Elbaph

A quadruped robot standing between simulation screens and a real test floor

A small difference between simulation and reality can turn into a major failure the moment a policy is placed on a real body.

A robot that walks well in simulation may suddenly shake and fall when it enters the real world.

Inside the computer, a policy may climb stairs, run quickly, and keep its balance. But the moment it is placed on an actual robot, it can stop behaving as expected. Here, a policy is essentially a function that receives the robot's state and decides the next action.

When people see this kind of problem, they usually think first about better learning algorithms: a more robust policy, a larger neural network, more domain randomization, or a more sophisticated simulator. All of those matter. But in my view, many sim-to-real failures begin somewhere much more basic.

The simulation is not describing the real robot accurately enough.

Robots are strongly constrained by the physics of the real world. Actuators have limits on the torque and speed they can produce. Sensor data has latency. Reducers have backlash. These differences may look small, but the more dynamic the policy becomes, the more serious they become.

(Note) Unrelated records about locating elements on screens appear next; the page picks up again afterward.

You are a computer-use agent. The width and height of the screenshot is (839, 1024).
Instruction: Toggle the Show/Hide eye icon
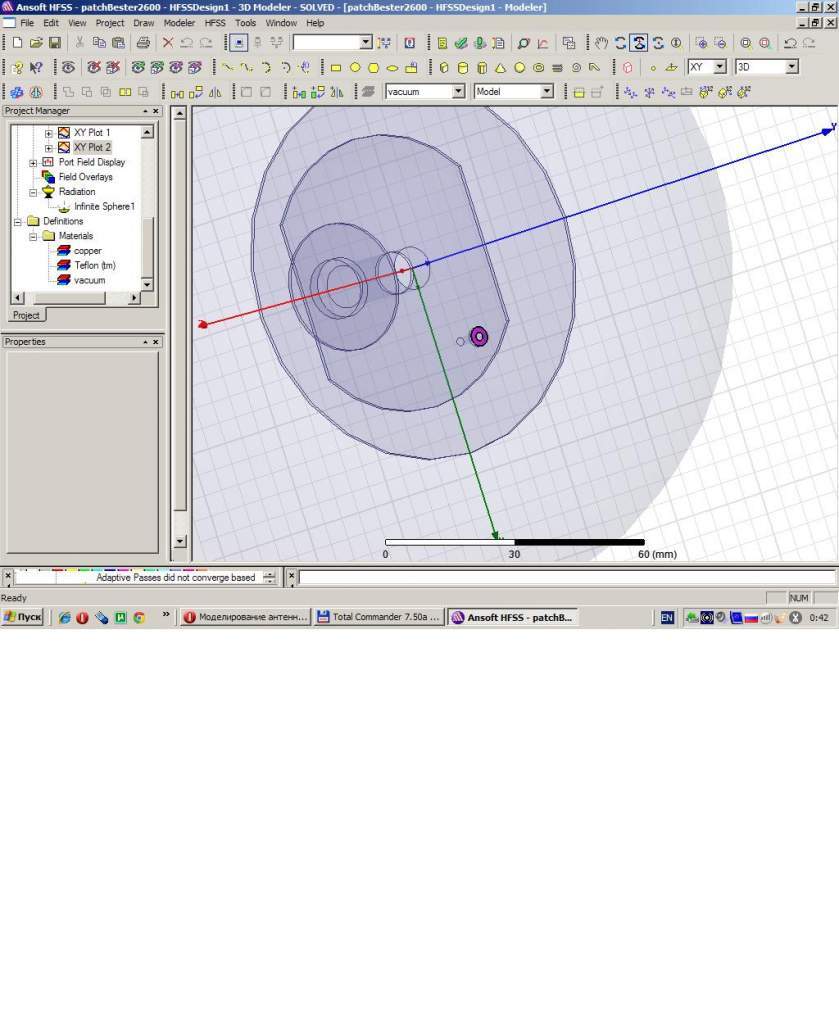[68, 68]
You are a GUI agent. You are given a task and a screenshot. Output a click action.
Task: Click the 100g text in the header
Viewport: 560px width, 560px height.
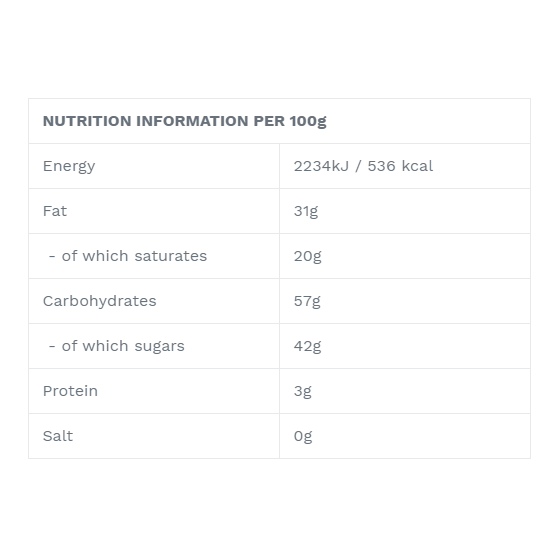pyautogui.click(x=308, y=121)
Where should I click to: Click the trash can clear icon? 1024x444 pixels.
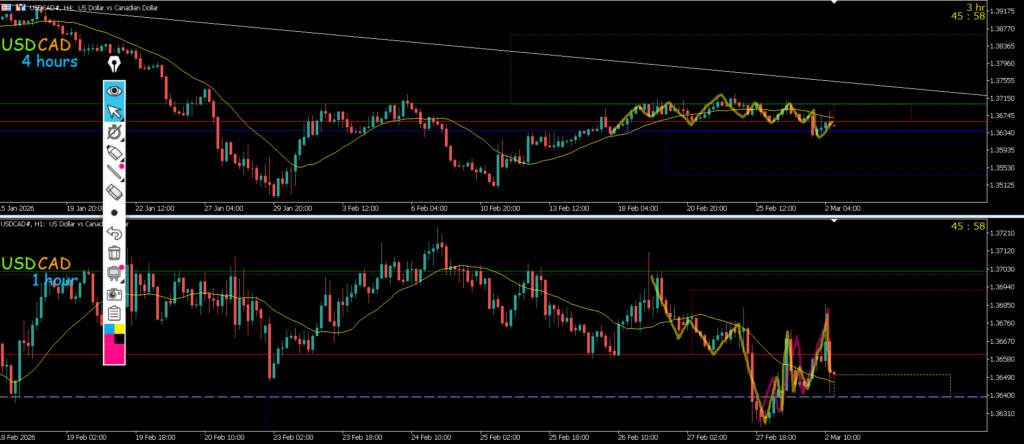coord(114,253)
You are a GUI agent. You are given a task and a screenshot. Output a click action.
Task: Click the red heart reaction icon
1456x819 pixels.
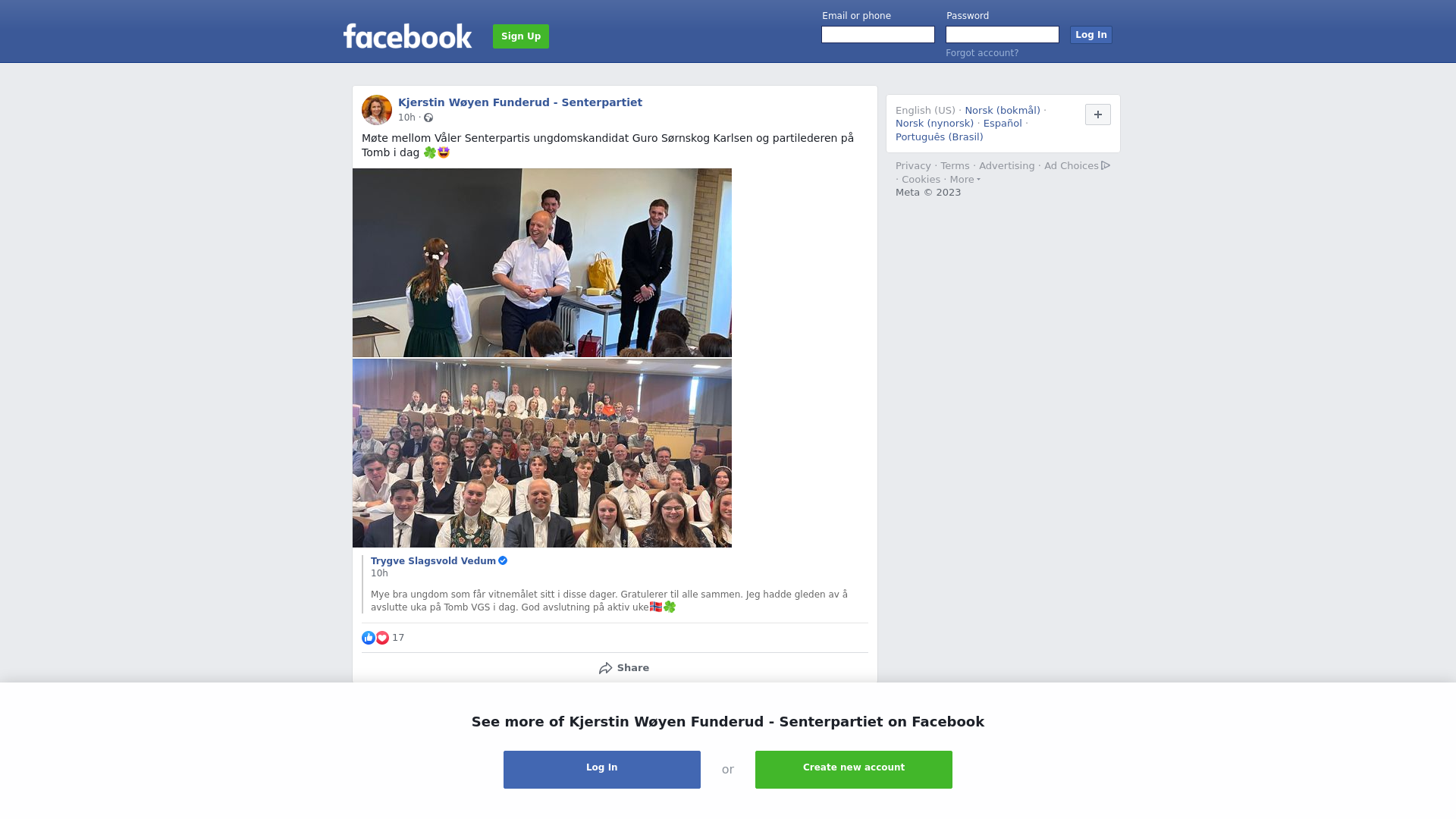click(382, 638)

The sim-to-real gap sounds like a grand research slogan, but in practice it is closer to the sum of modeling errors.

When training a controller with reinforcement learning, we cannot collect data by letting a real robot fall and break thousands of times. So we model the robot inside a simulation as close to reality as possible, train a policy there, and then transfer it to the real world.

The problem is that "modeling something close to reality" is harder than it sounds.

When people talk about sim-to-real, they often point to things that are fundamentally difficult to model, such as friction or deformable objects. Those are difficult, of course. But even before reaching them, much more basic things are often missing: the true operating limits of the actuator, an inaccurate URDF, sensor latency, and reducer backlash.

These are not mysterious unsolved physics. They are things you can measure, put into the model, and verify. Yet they are surprisingly often left out. I do not put much faith in the phrase "learning will handle it." A learning framework only optimizes inside the world it is given. If that world lies, the policy will learn to exploit the lie.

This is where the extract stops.